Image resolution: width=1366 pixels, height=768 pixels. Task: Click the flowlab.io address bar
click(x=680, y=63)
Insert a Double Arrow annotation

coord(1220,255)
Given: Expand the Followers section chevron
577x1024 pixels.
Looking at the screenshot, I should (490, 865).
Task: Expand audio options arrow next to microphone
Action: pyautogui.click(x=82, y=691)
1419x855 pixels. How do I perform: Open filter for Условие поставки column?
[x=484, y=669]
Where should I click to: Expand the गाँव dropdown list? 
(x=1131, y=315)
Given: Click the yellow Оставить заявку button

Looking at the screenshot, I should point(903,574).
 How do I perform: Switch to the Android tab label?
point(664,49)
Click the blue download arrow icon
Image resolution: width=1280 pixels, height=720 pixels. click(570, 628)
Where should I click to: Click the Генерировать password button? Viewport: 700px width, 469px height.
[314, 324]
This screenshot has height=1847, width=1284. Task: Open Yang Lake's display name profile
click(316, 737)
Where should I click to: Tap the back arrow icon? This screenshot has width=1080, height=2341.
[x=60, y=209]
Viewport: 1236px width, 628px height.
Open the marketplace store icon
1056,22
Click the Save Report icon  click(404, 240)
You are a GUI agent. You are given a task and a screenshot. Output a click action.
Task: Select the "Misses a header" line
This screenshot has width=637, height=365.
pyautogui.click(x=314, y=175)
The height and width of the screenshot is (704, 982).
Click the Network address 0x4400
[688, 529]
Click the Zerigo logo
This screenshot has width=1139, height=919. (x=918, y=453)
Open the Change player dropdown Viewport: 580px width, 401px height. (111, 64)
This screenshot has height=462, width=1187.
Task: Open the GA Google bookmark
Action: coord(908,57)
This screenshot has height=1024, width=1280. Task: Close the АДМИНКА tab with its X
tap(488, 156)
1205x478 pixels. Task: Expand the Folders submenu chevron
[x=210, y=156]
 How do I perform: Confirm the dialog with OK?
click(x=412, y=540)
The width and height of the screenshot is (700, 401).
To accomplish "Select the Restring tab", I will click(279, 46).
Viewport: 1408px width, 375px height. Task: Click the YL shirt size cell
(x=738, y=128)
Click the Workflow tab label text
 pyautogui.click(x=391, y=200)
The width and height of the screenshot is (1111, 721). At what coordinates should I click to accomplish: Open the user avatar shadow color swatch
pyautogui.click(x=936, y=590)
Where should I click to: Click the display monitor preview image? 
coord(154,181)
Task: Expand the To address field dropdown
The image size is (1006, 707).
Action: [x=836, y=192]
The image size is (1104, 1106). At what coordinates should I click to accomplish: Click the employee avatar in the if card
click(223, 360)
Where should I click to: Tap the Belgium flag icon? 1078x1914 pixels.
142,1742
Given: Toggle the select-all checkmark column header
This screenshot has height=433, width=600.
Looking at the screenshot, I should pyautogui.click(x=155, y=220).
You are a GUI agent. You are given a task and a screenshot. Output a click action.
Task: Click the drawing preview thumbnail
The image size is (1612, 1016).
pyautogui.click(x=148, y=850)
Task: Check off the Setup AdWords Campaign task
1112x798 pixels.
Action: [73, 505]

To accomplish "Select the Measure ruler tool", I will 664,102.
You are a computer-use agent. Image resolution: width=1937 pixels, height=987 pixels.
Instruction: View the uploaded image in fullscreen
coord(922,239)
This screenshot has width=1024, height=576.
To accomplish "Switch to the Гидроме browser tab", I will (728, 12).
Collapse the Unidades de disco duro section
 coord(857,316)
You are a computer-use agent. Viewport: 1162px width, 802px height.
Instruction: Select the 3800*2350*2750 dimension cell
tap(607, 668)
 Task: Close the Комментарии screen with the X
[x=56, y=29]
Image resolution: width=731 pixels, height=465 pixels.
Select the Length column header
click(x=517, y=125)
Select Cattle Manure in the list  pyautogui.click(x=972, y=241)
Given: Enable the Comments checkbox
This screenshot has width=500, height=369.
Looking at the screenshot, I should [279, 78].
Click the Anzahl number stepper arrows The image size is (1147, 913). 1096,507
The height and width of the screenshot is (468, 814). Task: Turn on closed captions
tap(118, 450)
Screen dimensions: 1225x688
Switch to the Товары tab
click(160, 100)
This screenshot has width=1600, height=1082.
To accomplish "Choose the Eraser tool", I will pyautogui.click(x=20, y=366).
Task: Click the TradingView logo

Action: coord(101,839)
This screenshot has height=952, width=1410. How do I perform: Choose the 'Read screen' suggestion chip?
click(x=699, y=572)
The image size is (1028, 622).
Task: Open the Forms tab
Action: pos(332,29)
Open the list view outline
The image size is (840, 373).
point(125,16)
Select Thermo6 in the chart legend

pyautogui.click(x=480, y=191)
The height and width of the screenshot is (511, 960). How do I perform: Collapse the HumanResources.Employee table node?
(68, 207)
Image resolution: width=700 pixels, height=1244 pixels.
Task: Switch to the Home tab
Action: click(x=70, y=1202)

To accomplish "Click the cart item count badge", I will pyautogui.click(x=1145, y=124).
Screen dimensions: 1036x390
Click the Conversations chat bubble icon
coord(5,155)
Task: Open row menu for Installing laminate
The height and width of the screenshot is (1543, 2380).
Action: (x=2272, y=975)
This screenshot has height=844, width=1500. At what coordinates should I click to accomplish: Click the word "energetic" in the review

════════════════════

What to work on: Out of the data above, transcribe exactly and only the lines starting with the line that has "Task: Expand the To address field dropdown" and going on through the line that has "Given: Toggle the", both included.

Answer below:
Task: Expand the To address field dropdown
The image size is (1006, 707).
Action: [x=836, y=192]
The image size is (1104, 1106). At what coordinates should I click to accomplish: Click the employee avatar in the if card
click(223, 360)
Where should I click to: Tap the Belgium flag icon? 1078x1914 pixels.
142,1742
Given: Toggle the select-all checkmark column header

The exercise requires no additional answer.